-------- Input data
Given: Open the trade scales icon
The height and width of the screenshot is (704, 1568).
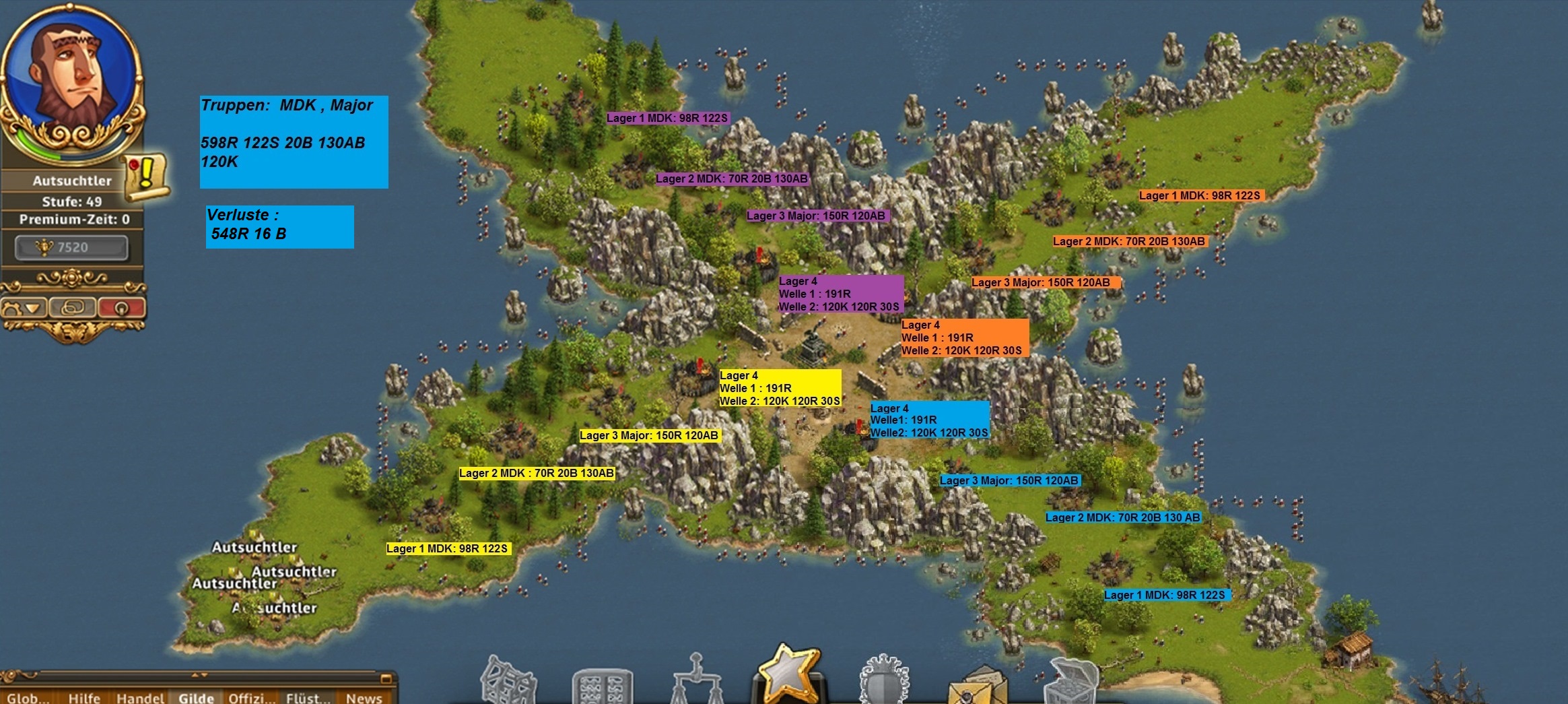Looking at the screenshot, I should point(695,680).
----------------
-------- Input data
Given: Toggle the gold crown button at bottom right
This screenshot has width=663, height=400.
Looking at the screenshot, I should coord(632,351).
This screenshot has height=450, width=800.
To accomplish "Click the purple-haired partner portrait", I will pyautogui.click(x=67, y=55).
----------------
Task goal: Recast the items in the stretch from the line containing "Given: Toggle the" through the line containing "will pyautogui.click(x=67, y=55).", both included, as a numbered list, omitting any blank lines.

Task response:
1. Given: Toggle the gold crown button at bottom right
2. This screenshot has width=663, height=400.
3. Looking at the screenshot, I should coord(632,351).
4. This screenshot has height=450, width=800.
5. To accomplish "Click the purple-haired partner portrait", I will pyautogui.click(x=67, y=55).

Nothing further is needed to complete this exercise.